Gardening · Homesteading · Urban Homesteading

Growing Garlic 🧄 From One Area To The Next

As winter waned, and spring approached, I realized a sad thing:

I had either planted or sold all the garlic from summer of 2024. I had none to take with me, to our new place. The worst part is? I had been thru this before, on our last move. I had planted garlic in the fall of 2017 and left in the spring of 2018, taking none with me.

As I packed I found a tiny bulb of garlic. Little slivers for the cloves, but I figured at least I had something to grow.

In early March, I planted it on a visit out East when we drove our RV to West Virginia. I had found an old broken-down wheelbarrow downat the bottom of our land:

Just add in broken pieces of pottery lying next to it for drainage….

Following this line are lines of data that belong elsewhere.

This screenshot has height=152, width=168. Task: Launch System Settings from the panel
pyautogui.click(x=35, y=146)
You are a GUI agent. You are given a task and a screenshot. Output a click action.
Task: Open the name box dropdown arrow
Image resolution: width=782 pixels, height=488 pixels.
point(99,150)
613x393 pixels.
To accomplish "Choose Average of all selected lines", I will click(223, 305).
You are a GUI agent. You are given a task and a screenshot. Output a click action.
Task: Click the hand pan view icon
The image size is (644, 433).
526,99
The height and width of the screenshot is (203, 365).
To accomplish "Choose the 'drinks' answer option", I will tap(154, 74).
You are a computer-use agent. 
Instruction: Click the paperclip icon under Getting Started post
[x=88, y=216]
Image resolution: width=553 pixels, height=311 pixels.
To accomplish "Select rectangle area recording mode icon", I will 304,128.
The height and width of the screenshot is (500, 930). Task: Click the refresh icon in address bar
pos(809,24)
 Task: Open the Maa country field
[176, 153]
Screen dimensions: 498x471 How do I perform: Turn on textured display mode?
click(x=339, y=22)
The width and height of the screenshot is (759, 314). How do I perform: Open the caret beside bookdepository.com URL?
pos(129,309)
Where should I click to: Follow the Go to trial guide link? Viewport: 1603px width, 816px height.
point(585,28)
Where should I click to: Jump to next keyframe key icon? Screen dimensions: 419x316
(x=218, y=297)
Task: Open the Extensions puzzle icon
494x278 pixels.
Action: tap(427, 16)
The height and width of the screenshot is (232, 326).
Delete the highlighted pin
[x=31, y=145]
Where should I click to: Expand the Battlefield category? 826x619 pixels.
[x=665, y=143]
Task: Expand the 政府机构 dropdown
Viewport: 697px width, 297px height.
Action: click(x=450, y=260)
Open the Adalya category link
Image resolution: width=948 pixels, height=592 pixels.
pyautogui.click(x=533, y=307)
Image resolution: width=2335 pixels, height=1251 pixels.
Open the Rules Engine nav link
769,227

I asked a couple of friends, jokingly, “did you have any of the garlic you bought from me, that you didn’t plant?”

Well…my friend Linda actually did.

Gorgeous. And well preserved still.
It was some of the best I had grown last year. Huge bulbs.

I packed it in my suitcase and flew across the US with it, as I left WashingtonState.

The first day in West Virginia, I walked to the “garden” area in the back yard and saw this:

It had sprouted in the 4 weeks since I had planted it. And survived with no watering, except for the rain.

That made me smile. I went shopping and picked up 2 large containers, and planted the rest I had brought.

Now all the garlic I brought is planted.

The garlic won’t grow as big as fall planted, but it will produce seed for next fall, where I can produce a viable crop next year, to keep my Whidbey Red garlic going! And that was all that matters. To keep it going. And hopefully by next spring the new gardens will be built. And ready to grow as much as I want.